** START **

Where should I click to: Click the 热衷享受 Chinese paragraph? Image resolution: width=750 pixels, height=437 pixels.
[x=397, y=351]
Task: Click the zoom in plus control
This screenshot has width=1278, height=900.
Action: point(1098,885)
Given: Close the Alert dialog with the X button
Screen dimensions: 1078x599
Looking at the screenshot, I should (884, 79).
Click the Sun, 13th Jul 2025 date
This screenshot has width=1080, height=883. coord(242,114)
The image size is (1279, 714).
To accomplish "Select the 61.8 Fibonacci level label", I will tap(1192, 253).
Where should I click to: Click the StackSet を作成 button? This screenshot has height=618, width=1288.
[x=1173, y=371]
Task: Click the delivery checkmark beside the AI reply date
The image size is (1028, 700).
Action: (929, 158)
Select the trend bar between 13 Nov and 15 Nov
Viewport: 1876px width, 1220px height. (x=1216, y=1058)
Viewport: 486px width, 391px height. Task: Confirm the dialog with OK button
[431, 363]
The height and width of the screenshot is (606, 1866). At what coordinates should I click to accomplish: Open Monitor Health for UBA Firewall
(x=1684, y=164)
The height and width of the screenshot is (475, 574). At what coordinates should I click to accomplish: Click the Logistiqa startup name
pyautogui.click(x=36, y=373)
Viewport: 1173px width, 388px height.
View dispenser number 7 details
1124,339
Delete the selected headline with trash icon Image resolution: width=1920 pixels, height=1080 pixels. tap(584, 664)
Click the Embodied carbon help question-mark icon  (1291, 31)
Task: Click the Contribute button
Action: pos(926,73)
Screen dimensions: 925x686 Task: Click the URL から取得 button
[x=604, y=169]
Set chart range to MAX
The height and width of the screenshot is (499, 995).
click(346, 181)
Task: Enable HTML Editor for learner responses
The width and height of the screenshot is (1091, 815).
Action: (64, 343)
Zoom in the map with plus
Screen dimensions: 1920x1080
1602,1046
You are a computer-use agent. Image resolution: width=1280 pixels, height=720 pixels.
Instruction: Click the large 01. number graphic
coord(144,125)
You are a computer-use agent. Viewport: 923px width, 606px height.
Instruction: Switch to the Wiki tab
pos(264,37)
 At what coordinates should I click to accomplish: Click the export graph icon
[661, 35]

** END **

Job: Reproduce the lines between the one holding "Task: Click the delivery" and the one holding "Viewport: 1876px width, 1220px", inclusive, switching "trend bar" to "trend line" and leaving everything else unchanged.

Task result:
Task: Click the delivery checkmark beside the AI reply date
The image size is (1028, 700).
Action: (929, 158)
Select the trend line between 13 Nov and 15 Nov
Viewport: 1876px width, 1220px height. (x=1216, y=1058)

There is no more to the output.